**TEXT TO READ**
....

If you are struggling with debt, you have options about the kind of help you can access. Credit counseling organizations are generally nonprofits that are dedicated to not only helping their clients get out of debt, but also creating a sustainable way forward with free or low-cost educational tools and resources. Debt relief companies, on the other hand, are for-profit companies that charge you, often steeply, for the service of negotiating and settling your debt with your creditors or with collections agencies.

While both types of organizations can help you find relief from at least some of your debt, their motivations and structures are very different. Here’s a closer look.

Key Points

•  Debt settlement services negotiate with creditors to reduce debt amounts, often for a steep fee.

•  Credit counseling provides a holistic approach to financial management, aiming for long-term health.

•  Stopping payments as advised by debt settlement can harm your credit score and history.

•  Credit counseling includes budgeting assistance and educational resources to improve financial literacy.

•  Debt consolidation through a personal loan is another option to consider for managing debt.

Debt Settlement vs Credit Counseling: What’s the Difference?

As mentioned briefly, debt settlement is usually done by a for-profit debt settlement company that works to negotiate your debts with creditors or collections agencies for a fee. Not all creditors will negotiate with debt settlement companies, but if they will, you may be able to pay a lower overall amount. Keep in mind that it still may not immediately improve your credit score, and in some cases, may even make it worse (which we’ll discuss more in just a moment).

Credit counseling, on the other hand, is usually performed by financial professionals who work at nonprofit credit counseling organizations. While they may help you create a debt management plan — potentially even one that might save you money — that’s not all they’re there to help you with.

Even if they don’t negotiate directly with your creditors, credit counselors can help you create or manage a budget, develop a sustainable plan to minimize debt over the long run, and give you access to low- or no-cost resources including workshops and educational materials. While they may assess a fee, it’s usually low, and they may also have options even if you can’t afford to pay them at all.

Recommended: Debt Consolidation Calculator

How Does Debt Settlement Work?

Debt settlement companies are just what their name suggests: companies charging you for the service of settling debts. However, since not all creditors will even work with debt settlement companies, they may not actually be able to save you any money. If they can, they’ll be charging you for their service. Their fees may be a lot higher than a credit counselor’s would be.

Pros of Debt Settlement

Here, the potential upsides of debt settlement:

•  Debt settlement might help you save money on very large debts. If a debt settlement company can successfully negotiate with your creditor, you may be able to get out of debt by paying far less than you would otherwise owe, so long as you can pay it as a lump sum.

•  Legally, your money must remain under your control while you’re saving it. The debt settlement company may require you to save up the lump sum in a special account. But even if they do, those funds must remain under your control until they are used by the company to pay off your debt.

....

**PROVIDED INFORMATION**
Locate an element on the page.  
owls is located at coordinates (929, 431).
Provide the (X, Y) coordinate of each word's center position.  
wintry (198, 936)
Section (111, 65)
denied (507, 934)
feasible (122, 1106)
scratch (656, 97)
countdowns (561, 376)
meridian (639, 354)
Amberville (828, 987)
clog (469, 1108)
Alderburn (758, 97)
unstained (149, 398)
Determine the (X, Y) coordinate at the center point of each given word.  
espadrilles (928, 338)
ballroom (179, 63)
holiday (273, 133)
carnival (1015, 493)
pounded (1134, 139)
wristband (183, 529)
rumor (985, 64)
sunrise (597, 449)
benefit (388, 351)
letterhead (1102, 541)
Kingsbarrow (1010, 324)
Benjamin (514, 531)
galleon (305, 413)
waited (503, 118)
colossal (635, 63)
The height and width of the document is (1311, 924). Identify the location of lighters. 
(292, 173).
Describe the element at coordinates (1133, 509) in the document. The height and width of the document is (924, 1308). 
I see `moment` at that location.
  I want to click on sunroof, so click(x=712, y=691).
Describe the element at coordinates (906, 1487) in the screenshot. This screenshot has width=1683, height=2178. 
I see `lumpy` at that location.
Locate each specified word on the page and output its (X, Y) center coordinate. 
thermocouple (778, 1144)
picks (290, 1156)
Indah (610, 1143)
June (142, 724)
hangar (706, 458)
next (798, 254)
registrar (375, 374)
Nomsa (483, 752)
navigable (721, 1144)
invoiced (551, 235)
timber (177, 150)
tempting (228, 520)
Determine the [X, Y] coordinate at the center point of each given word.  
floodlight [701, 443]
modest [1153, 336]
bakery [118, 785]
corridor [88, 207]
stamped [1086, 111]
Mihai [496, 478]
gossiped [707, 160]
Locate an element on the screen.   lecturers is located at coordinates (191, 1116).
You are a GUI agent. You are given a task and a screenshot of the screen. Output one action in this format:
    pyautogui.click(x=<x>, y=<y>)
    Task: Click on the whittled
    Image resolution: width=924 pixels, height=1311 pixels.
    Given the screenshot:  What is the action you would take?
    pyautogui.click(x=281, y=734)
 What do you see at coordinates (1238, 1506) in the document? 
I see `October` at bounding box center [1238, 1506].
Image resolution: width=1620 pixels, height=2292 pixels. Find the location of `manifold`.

....

**COMPLETE THE FOLLOWING**
1/ In two sentences, what does the text on debt settlement and credit counseling say?
2/ Duplicate the part of the text on debt settlement and credit counseling that opens with the words containing "How Does Debt" and closes with "a lump sum.".

**OUTPUTS IN ORDER**
1/ Credit counseling organizations are generally nonprofits that help clients get out of debt and build a sustainable way forward with budgeting help and free or low-cost educational resources, usually for a low fee. Debt settlement companies are for-profit businesses that charge, often steeply, to negotiate debts with creditors or collections agencies, though not all creditors will deal with them and the process may not improve, or may even hurt, your credit score.

2/
How Does Debt Settlement Work?

Debt settlement companies are just what their name suggests: companies charging you for the service of settling debts. However, since not all creditors will even work with debt settlement companies, they may not actually be able to save you any money. If they can, they’ll be charging you for their service. Their fees may be a lot higher than a credit counselor’s would be.

Pros of Debt Settlement

Here, the potential upsides of debt settlement:

•  Debt settlement might help you save money on very large debts. If a debt settlement company can successfully negotiate with your creditor, you may be able to get out of debt by paying far less than you would otherwise owe, so long as you can pay it as a lump sum.